The titles of these books served to confirm what could already be guessed about the owner of the bedroom. She wasn’t a normal teenager.

No normal teenager would possess books with titles such as Advanced Spells and Counter-spells; Recognizing Dark Magic: A Theory, or even Fantastic Beasts and Where to Find Them. Of course, the owner of these books and the many others that littered the room was not a normal teenager. Winifred Elladora Willows was a witch.

And at this early hour of the morning, said witch was sprawled across her bed in a rather inelegant position, still sound asleep despite the brightness of the room. On her desk was the half-finished letter to the minister of magic that had kept her awake throughout most of the night – a complaint on the new amendments recently made on a law concerning the regulation of magical creatures. Next to that desk was a large mirror on which the motto of Ravenclaw’s house had been engraved:

Wit beyond measure is man’s greatest treasure.

Quite suddenly, a large barn owl flew into the room through the open window. The owl went directly to the bed, hooting loudly and flying in circles around the head of the young witch, who merely turned round and buried her face in the pillow, ignoring the animal completely. The owl only hooted louder.

“Greta,” Winifred Elladora Willows muttered in a sleepy voice, “Enough!”

But the owl didn’t seem willing to give up.

“Greta, give it a rest…” Winifred muttered. “Greta… GRETA! Shut it… Fuck’s sake, I said SHUT IT!”

Far from being discouraged by the reproaches, Greta the owl seemed to find encouragements in the rise of Winifred’s voice, and made some happy noises as she landed in the bedside table. Eventually getting annoyed, Winifred extended an arm to get the small scroll of parchment that the owl was to deliver.

“What the…” Winifred grumbled as she unrolled the piece of parchment and read the few words that had been scribbled in haste.

I shan’t be seeing you this summer, I’m going to Portugal. I’ll get in touch if I am back before September…

She contemplated answering that for a moment, but a strong discontentment grabbed her, and she threw the parchment away with a wince. She would not be answering it at all, she already knew that much. She groaned and sat up. It was no use to try get back to sleep. The room was too bright, and the abnormally warm temperatures were annoying her even more. She grumbled a few incoherent words, and searched for the tiny pocket watch that she usually wore on a chain around her neck. In the process, she knocked an old, tattered copy of Hogwarts: A History off the table, and the book fell onto the ground with a loud thud.

Winifred let out a few chosen curse words when the book hit the ground, before painfully getting out of bed. She dressed in a haze, and then hurried to the door, nearly tripping on her old broom – a comet one-forty – on her way. When she got out of the room, she had to blink several times before her vision could adjust to the relative darkness of the narrow corridor. The contrast between the room that she had just vacated and the rest of the house couldn’t have been starker. Everything was very neat and tidy. There was no trace of the mess that had invaded Winifred’s room in the rest of the house, but there was also no trace of the homely feeling that her room possessed. The rest of the Willows estate showed distinctly that the owners had a very strong taste for dark colors. The place was cold, full of strange-looking objects which left very little doubts as to the true nature of the Willows. Their house motto had been embroidered or engraved on almost every single thing. Never bend, never break, it said.

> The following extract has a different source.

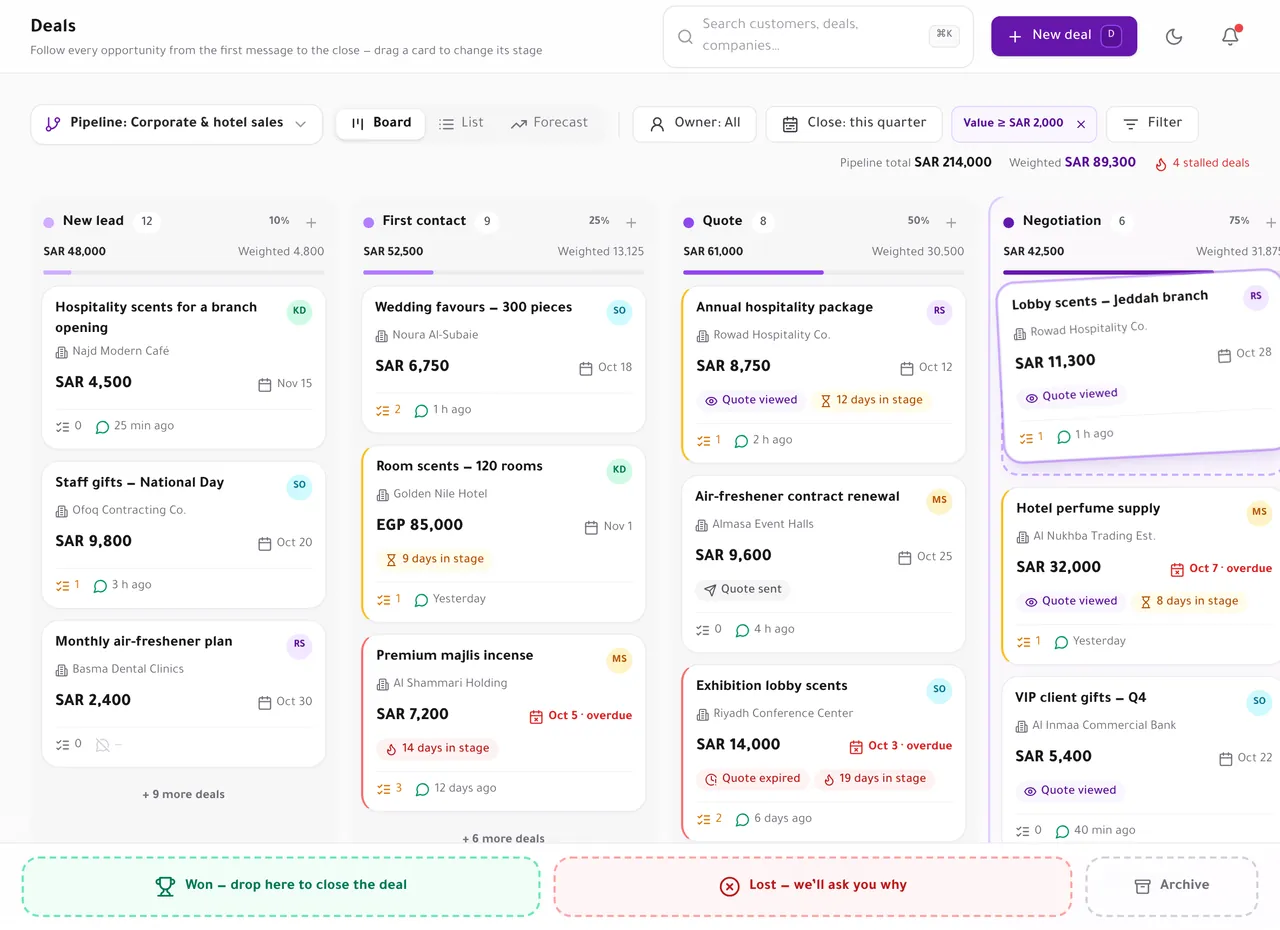The image size is (1280, 930).
Task: Click the Quote column progress bar
Action: tap(824, 272)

As she walked down the stairs, Winifred thought – for perhaps the hundredth time in her life – about the irony of these words. Downstairs, she could hear her mother’s loud voice, complaining about something – there was always something to complain about for Valeriana Willows. For a second, Winifred was tempted to retreat into her bedroom, for she was often the subject of her mother’s complaining. It was hunger that pushed her further down the stairs.

“Ha. There you are, at last,” Mrs. Willows said when her eyes landed on her daughter.

Winifred bit the inside of her lips, stopping sarcasm before it could escape her mouth. Her eyes travelled through the dining room, landing on the large grandfather clock which told her that it was barely eight in the morning. “Good morning mother,” she muttered, “good morning father.”

“I wouldn’t call it good,” Valeriana Willows groaned. “Not when you can’t find a bloody damn house-elf able to do its work properly…”

“Valeriana,” Anton Willows interjected softly, but his wife did not listen.

“I assume that you didn’t sleep well, then,” Winifred said as she sat at her usual place at the family table. “Could I have some porridge?”

The house-elf appeared to her side in an instant, bowing so low that its nose nearly touched the ground. Winifred hardly even threw him a side glance, but it was enough to notice the elf’s head was heavily bandaged, sign that it had already punished itself for whatever it was that Valeriana thought it had done wrong. The creature placed some porridge in front of her and disappeared to the kitchens with a loud plop. A disagreeable wince appeared on Valeriana’s face, yet in that moment the resemblance between the mother and the daughter could not have been more striking. They shared the same dark hair, the same porcelain colored skin, and the same green eyes. It was the look in those eyes that made all the difference between them. Valeriana’s showed trust and self-confidence – haughtiness, some would have said, whilst Winifred only showed surprise and curiosity. There was some difference in their posture, too. Valeriana looked like all women who were sure of their importance and beauty. The way Winifred held herself showed that she thought the world in her head to be more interesting that anything else happening around her. Winifred Willows certainly did not have the grace of her mother, that was sure.

“Any plans for today?” Winifred asked to no one in particular.

“We’re going to London for tea,” Mr. Willows said as he lowered is copy of the Prophet and smiled at his daughter.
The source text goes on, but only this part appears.